Science will suffer under President Donald Trump's immigration ban on seven mostly Muslim countries linked to terror activity, according to The New York Times.
According to the Times, foreigners fill the undergraduate and graduate ranks at many American universities, while many new Ph.D.s comes to the United States for research and teaching spots – and there might be about 17,000 students at U.S. universities from the seven now-banned countries.
"I'm concerned about it hampering our ability to recruit outstanding graduate students," Samuel Stanley Jr., the president of Stony Brook University on Long Island, told the Times.
Soumya Raychaudhuri, a Harvard Medical School professor whose Iranian postdoctoral researcher, Samira Asgari, was barred Saturday from boarding a flight to begin her job in his laboratory at Brigham and Women's Hospital in Boston, told the Times: "Immigration into the United States is tremendously important to science."
"There are other countries competing for this talent pool, and walking away from that jeopardizes our standing," he added.
The executive order also could stop many foreign researchers from making short-term trips to attend conferences and other scientific meetings overseas for fear of not being able to return, the Times reported.
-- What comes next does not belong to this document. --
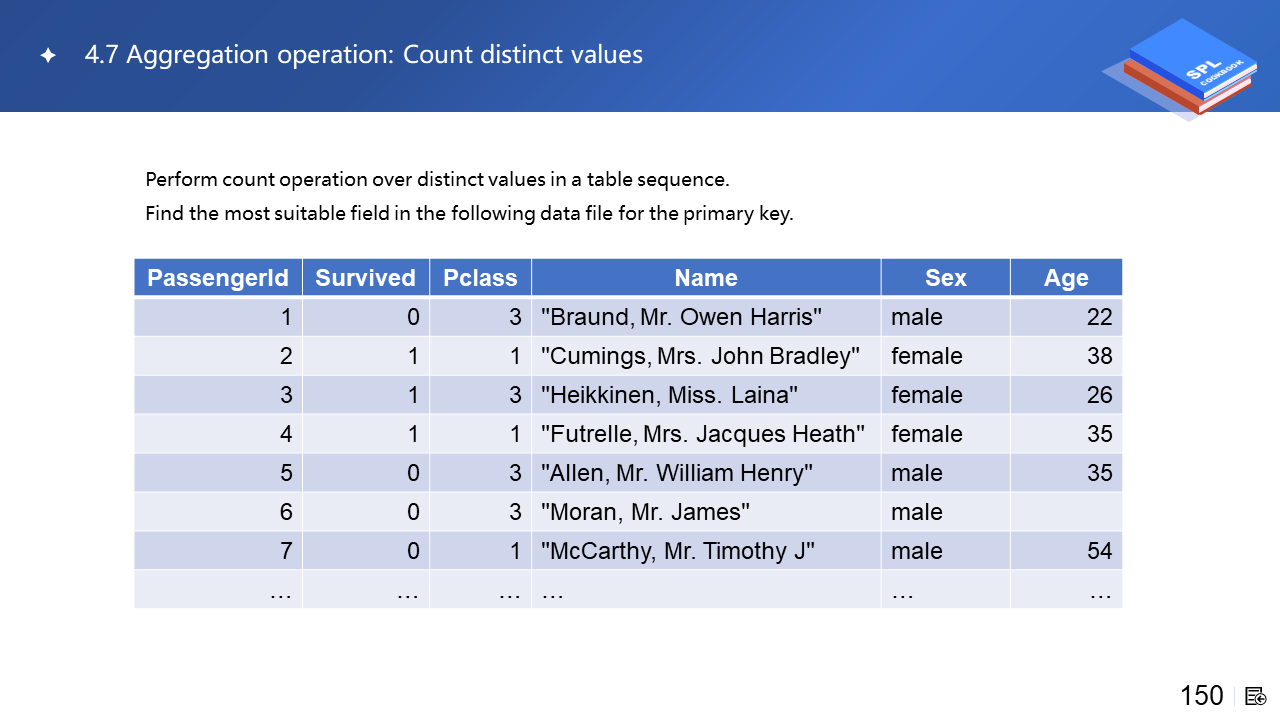Image resolution: width=1280 pixels, height=720 pixels.
Task: Select the Sex column header
Action: [945, 278]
The country's largest general scientific organization, the American Association for the Advancement of Science, holds its annual meeting in two weeks in Boston.
Jennifer Golbeck, a professor of computer science at the University of Maryland, said her department had a number of Iranian students and researchers, telling the Times:
"Suddenly there's this possibility that faculty members, students, postdocs, and others who are outside the country for one reason or another suddenly can't come back."
The order might also affect work at some of the country's most prestigious medical institutions.
Eleven patients from the seven affected countries, which also include Iraq, Iran, Syria, Sudan, Libya, Somalia and Yemen, were planning to travel to Johns Hopkins University for medical treatment within the next 90 days, Pamela Paulk, the president of Johns Hopkins Medicine International, told the Times.
"We are taking steps to see what the ban means for them," she told the Times. "Right now the ban is vague, and we don't know if there will be health exceptions."